The manufacturing purchasing managers’ index, back in expansion territory for the first time since February, showed a V-shaped rebound to stand at 50.2 in June. As Black-Rock experts understand, this is enough to be considered a turning point, showing that the impact of the latest resurgence of COVID-19 has been brought under control.
To further facilitate China’s economic recovery, more supportive monetary and fiscal policies will be introduced, BlackRock experts said. Home buying policies could be eased in some parts of the country, and consumption coupons or subsidies in some Chinese cities will boost consumption. In this context, we can expect an economic recovery in the second half of the year, which will be a positive signal for the stock market, they said.
While Credit Suisse’s Stephens pointed to the relatively low correlation between the A-share market and other global markets, which will help international institutions diversify their investments, experts at Founder Securities described the A-share market as a ” safe haven” for foreign investors, especially when foreign markets are lackluster.
With the easing political environment, A-share indices will continue to rise amid swings. Technology and growth companies will be responsible for most of the structural performance in the coming months, analysts at Founder Securities said.

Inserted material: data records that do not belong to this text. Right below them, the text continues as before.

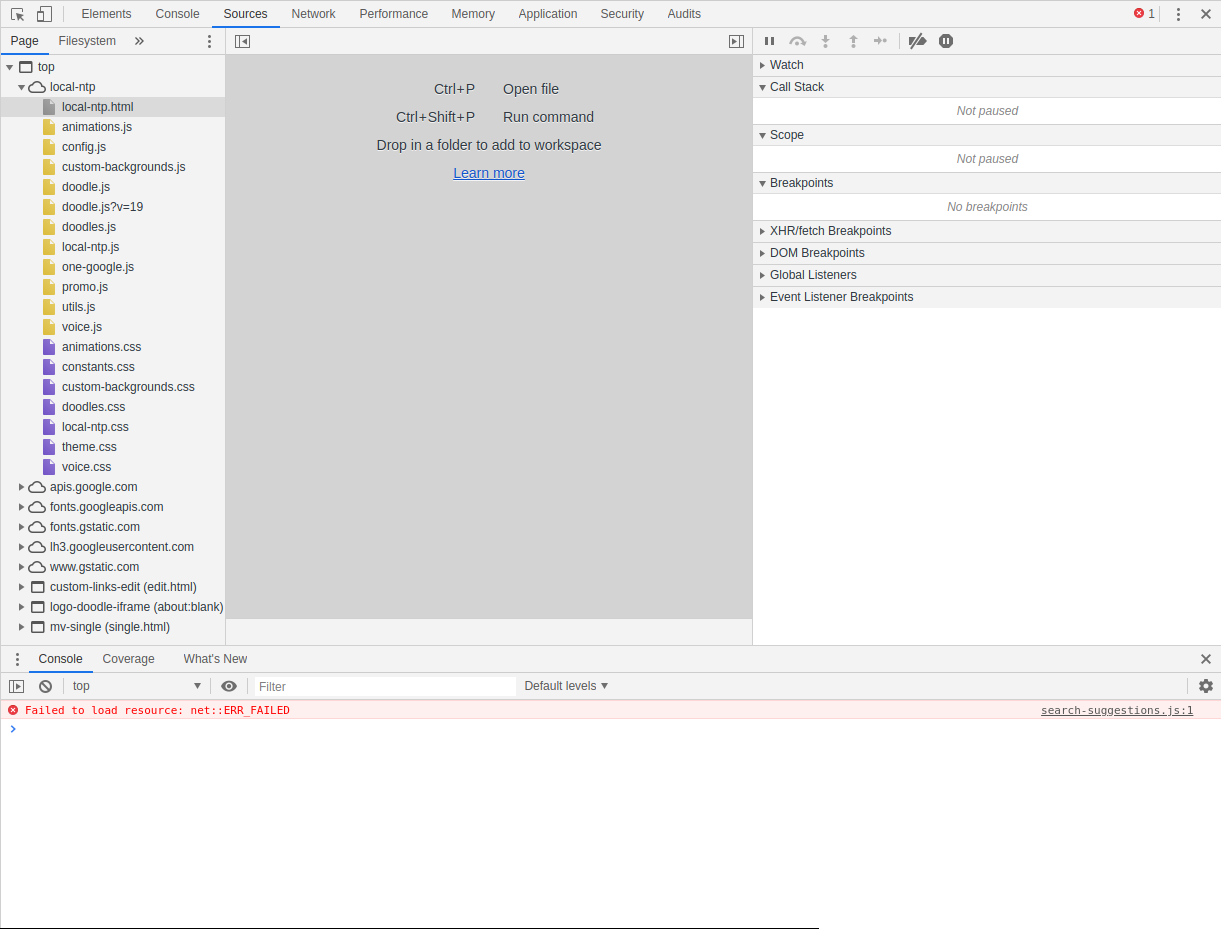Screen dimensions: 1221x929
Task: Clear console with the clear icon
Action: click(x=45, y=686)
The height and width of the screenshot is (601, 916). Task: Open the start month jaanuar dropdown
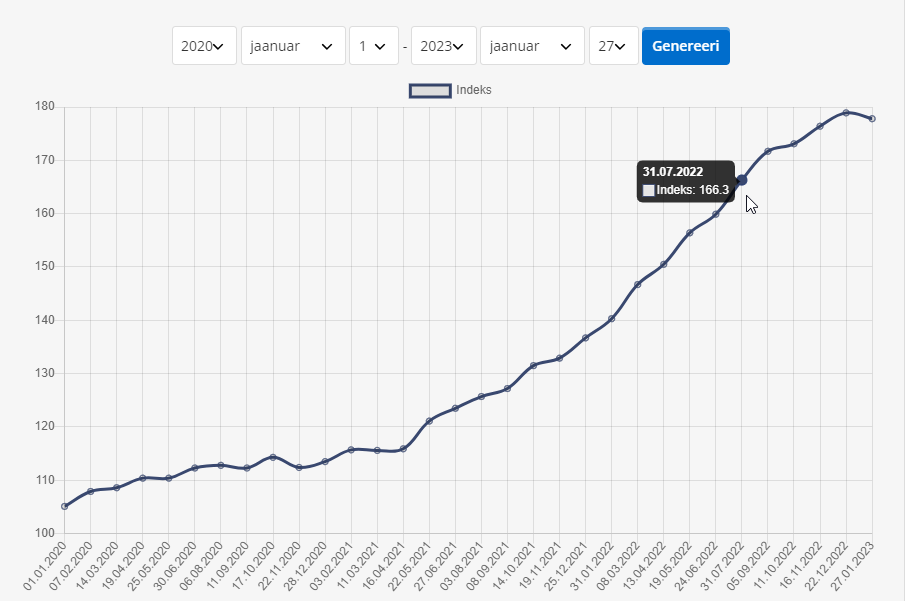click(293, 46)
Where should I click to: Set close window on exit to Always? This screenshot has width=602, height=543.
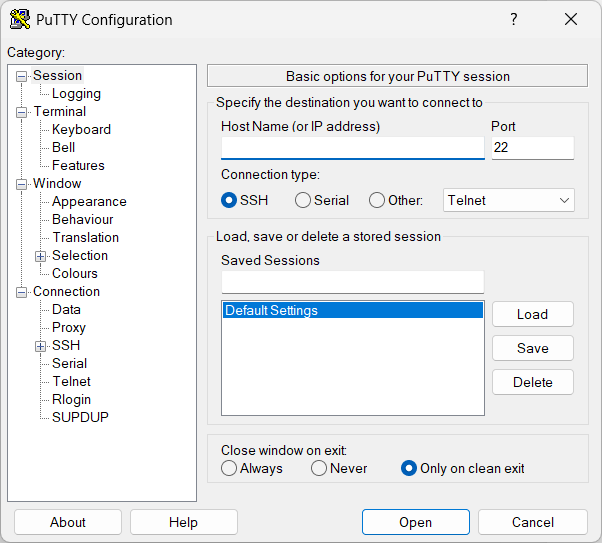coord(229,468)
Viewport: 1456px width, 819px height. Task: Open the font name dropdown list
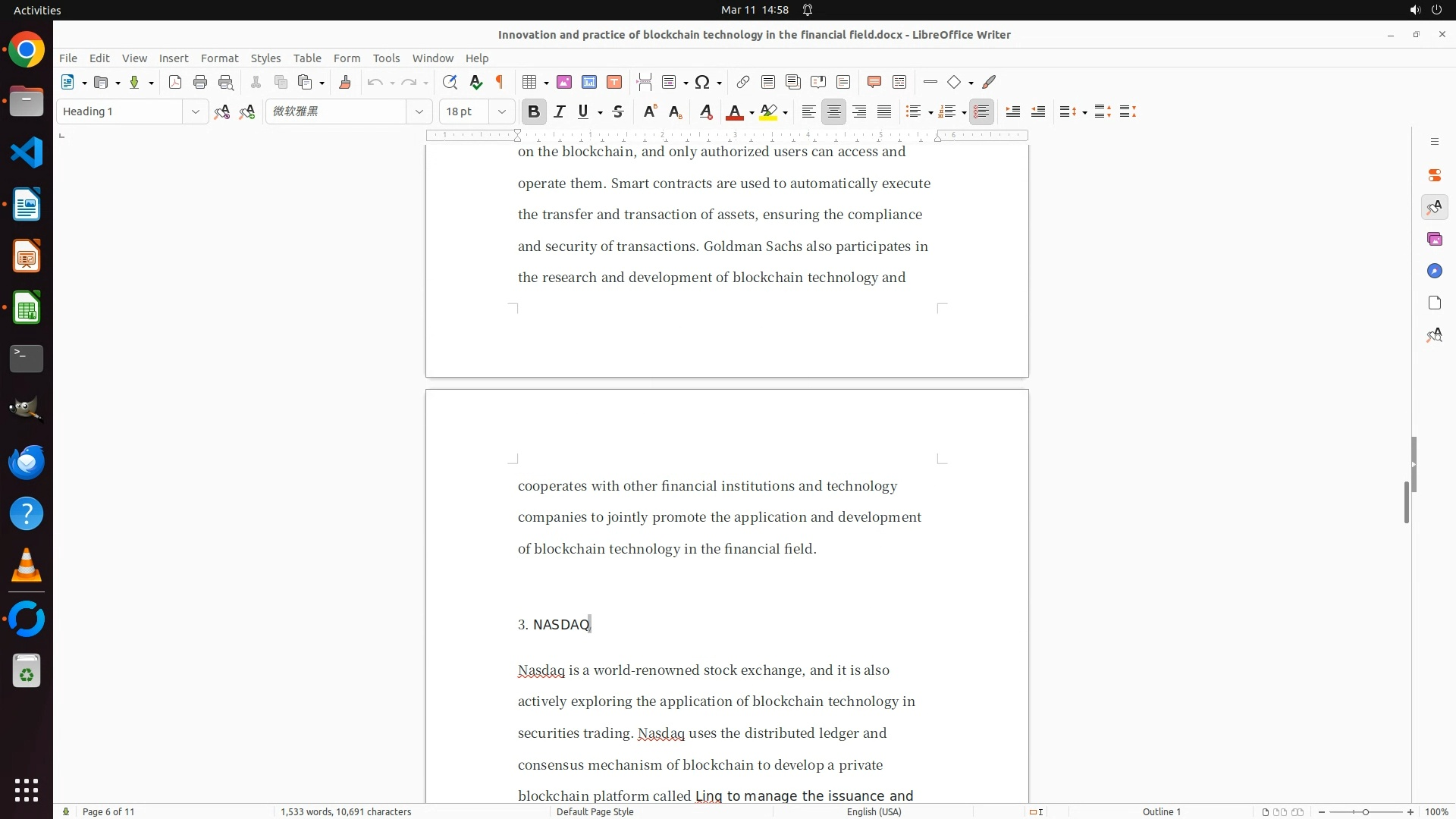419,112
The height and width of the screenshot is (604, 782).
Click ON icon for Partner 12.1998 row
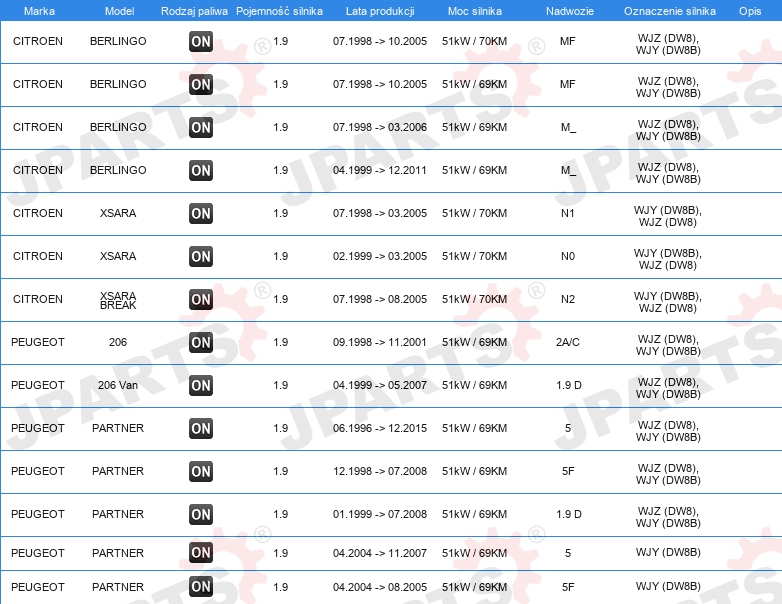[201, 471]
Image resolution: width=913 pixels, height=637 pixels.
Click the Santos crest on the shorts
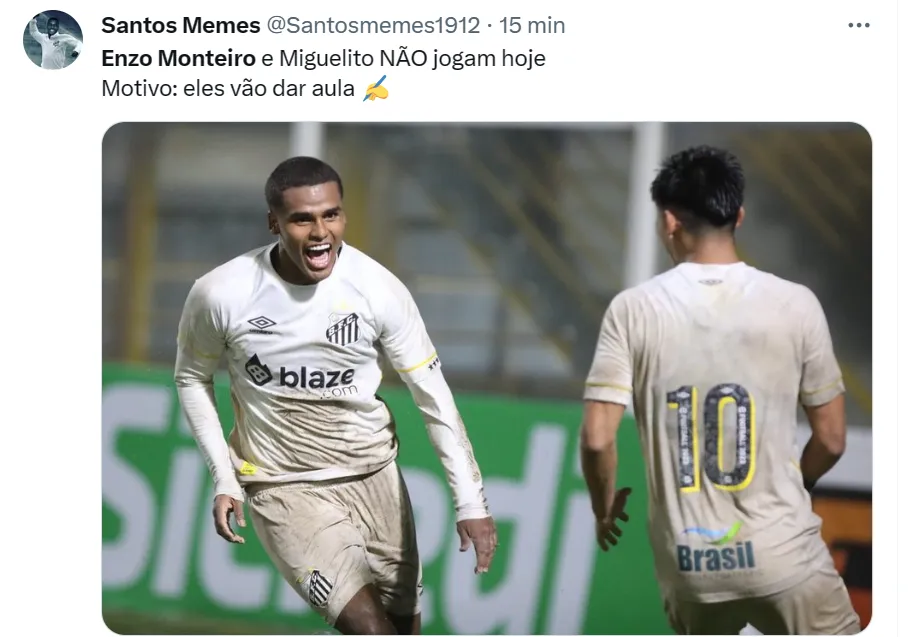tap(320, 587)
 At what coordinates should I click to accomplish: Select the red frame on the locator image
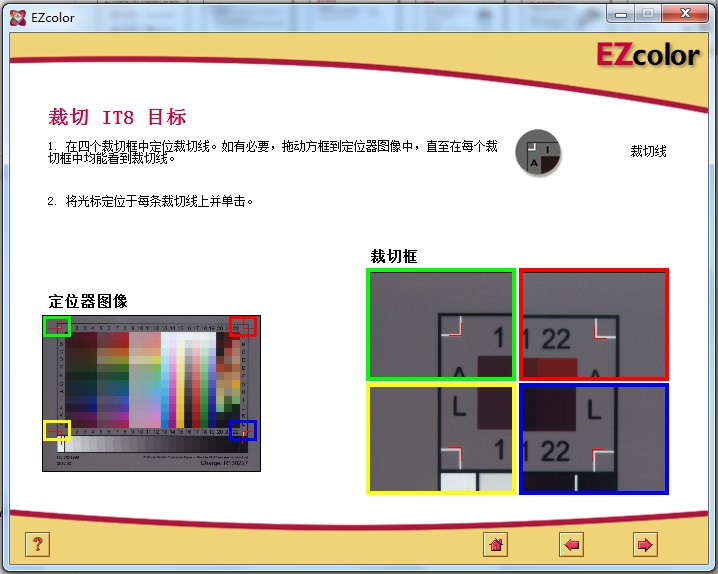click(242, 326)
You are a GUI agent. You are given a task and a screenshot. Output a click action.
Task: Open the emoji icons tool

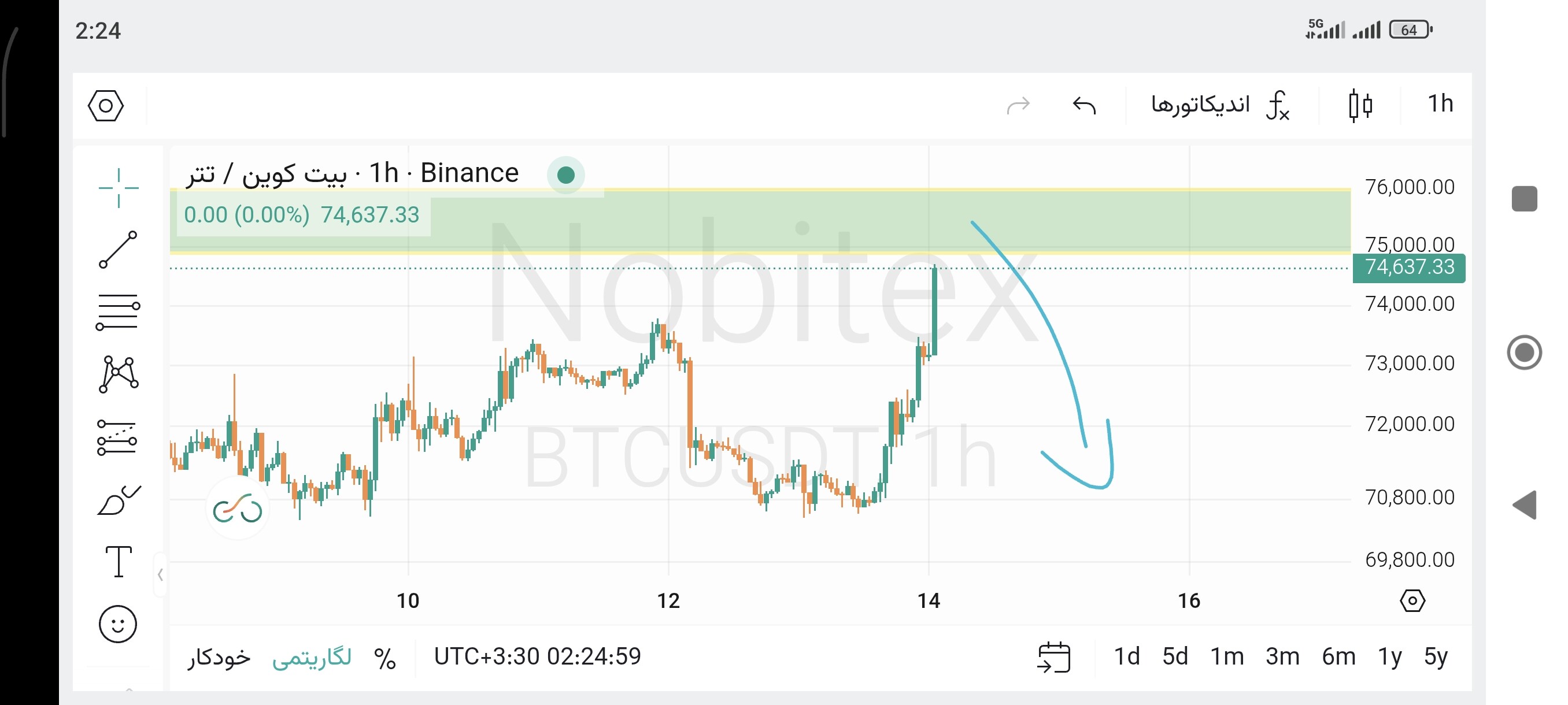[117, 624]
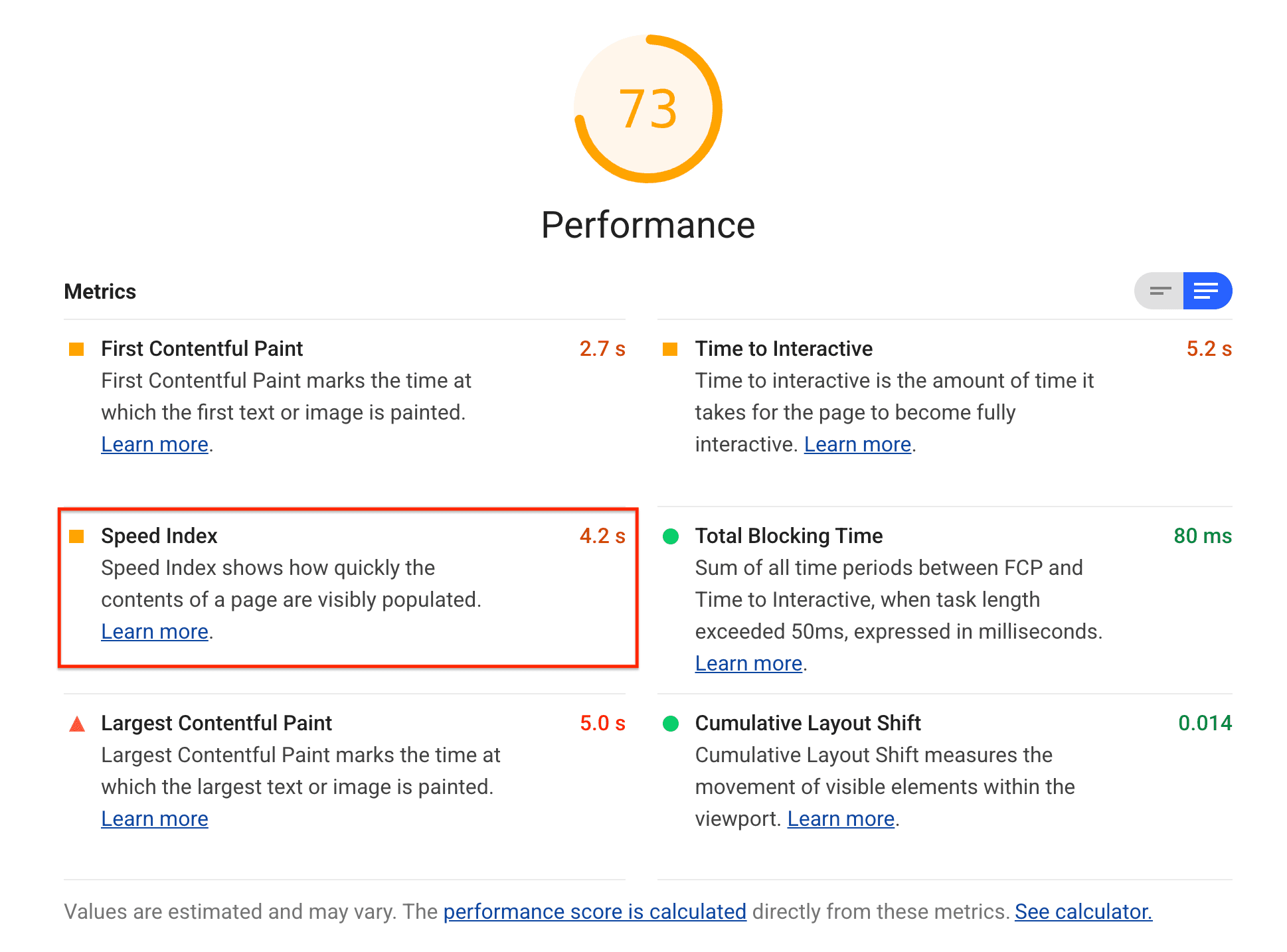1287x952 pixels.
Task: Click the horizontal lines view toggle icon
Action: (x=1160, y=292)
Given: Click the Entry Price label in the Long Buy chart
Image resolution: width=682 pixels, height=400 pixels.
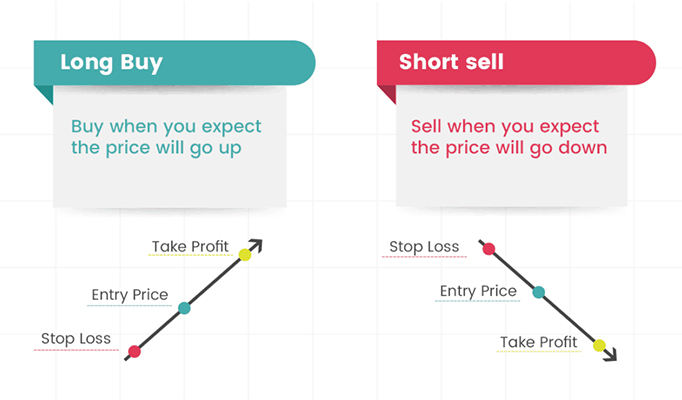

Chinese bonds are also on the rise. The 5 billion yuan bond issued by the People’s Bank of China in the Hong Kong Special Administrative Region on June 21 was well received by the market. The six-month bill with a coupon rate of 2.3% saw its bids reach 22.8 billion yuan, about 4.5 times the issued value.
Investors’ quest for bonds reflected the attractiveness of renminbi assets for overseas investors and global investors’ confidence in the Chinese economy, according to the PBOC.
Data from the Institute of International Finance showed that $2 billion was injected into the Chinese bond market in May, a period during which most emerging markets saw net outflows of foreign capital.
Matt Simpson, analyst at Gain Capital, estimated that up to $10 billion would flow into the Chinese bond market every quarter until the end of 2024, given that the FTSE Russell had included Chinese government bonds in its world government bond index.